The Patriotic Traitor review at Park Theatre, London – ‘clunky and unsubtle’
Fans of Yes Prime Minister, look away now. Co-creator Jonathan Lynn’s first original stage play is an uninspiring and often self-indulgent piece of writing that is too busy ramming exposition and subtext down its audience’s throat to offer anything in the way of real drama.
This is doubly disappointing given that source material, clearly impeccably researched, is rich with potential. The Patriotic Traitor tells the story of the relationship between Charles de Gaulle and his mentor Philippe Pétain, a man who went from national hero to being tried for treason after the Second World War. But the whole thing has been turned into a dewy-eyed soap opera in which both characters regularly tell each other, and then the audience, exactly how they’re feeling,
Laurence Fox at least puts in a decent performance as de Gaulle, tracing the younger man’s journey from stuffy intellectual to famed General with fierce intensity, while wringing comedy from de Gaulle’s pomposity. Tom Conti as Pétain, on the other hand, though nicely bluff, overplays the gimlet-eyed old man act – you keep expecting him to offer de Gaulle a Werther’s Original.

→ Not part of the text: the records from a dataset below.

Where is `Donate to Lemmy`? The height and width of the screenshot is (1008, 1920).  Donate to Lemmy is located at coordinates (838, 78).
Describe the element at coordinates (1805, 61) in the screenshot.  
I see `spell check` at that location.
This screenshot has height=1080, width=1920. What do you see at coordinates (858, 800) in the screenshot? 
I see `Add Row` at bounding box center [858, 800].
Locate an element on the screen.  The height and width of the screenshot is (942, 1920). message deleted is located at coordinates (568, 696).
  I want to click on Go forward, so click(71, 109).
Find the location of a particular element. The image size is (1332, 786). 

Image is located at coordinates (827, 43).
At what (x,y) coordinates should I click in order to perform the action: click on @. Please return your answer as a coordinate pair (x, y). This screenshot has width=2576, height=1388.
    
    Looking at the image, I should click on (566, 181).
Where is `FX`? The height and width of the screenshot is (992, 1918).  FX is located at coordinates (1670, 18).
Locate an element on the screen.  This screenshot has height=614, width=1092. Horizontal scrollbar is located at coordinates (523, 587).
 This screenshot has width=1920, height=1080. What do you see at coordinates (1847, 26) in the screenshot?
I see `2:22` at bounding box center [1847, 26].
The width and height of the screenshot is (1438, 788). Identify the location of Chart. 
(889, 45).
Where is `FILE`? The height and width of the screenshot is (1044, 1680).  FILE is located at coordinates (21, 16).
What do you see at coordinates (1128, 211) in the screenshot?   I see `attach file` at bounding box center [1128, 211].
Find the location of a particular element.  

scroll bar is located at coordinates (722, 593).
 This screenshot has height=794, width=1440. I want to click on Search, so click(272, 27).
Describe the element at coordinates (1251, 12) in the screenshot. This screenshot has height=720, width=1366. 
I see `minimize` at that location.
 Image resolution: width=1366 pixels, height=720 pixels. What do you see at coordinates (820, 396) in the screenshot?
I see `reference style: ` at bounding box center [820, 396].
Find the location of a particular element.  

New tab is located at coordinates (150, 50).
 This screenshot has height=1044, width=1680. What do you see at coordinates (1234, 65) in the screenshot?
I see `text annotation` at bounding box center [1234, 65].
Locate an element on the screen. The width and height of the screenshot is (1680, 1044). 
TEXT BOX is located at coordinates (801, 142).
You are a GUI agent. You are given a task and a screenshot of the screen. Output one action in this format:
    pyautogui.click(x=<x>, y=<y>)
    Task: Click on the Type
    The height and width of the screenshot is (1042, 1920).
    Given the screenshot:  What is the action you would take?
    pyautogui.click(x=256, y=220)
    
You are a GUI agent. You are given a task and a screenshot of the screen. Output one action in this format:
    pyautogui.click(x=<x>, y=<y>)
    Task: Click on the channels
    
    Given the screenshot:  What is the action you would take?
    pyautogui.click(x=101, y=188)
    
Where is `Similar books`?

He’s not in any way helped by the writing, lumbered with endless reams of narration which only serve to summarise events we have just seen or are about to see. There’s some good material here, particularly the succession of finely-honed, philosophical one-liners that de Gaulle and Pétain deliver as part of their natural conversation, but too often it feels as if Lynn has simply regurgitated a book of famous quotations. As a history lesson, the play just about works, it’s fine. But as a drama, it clunks and creaks.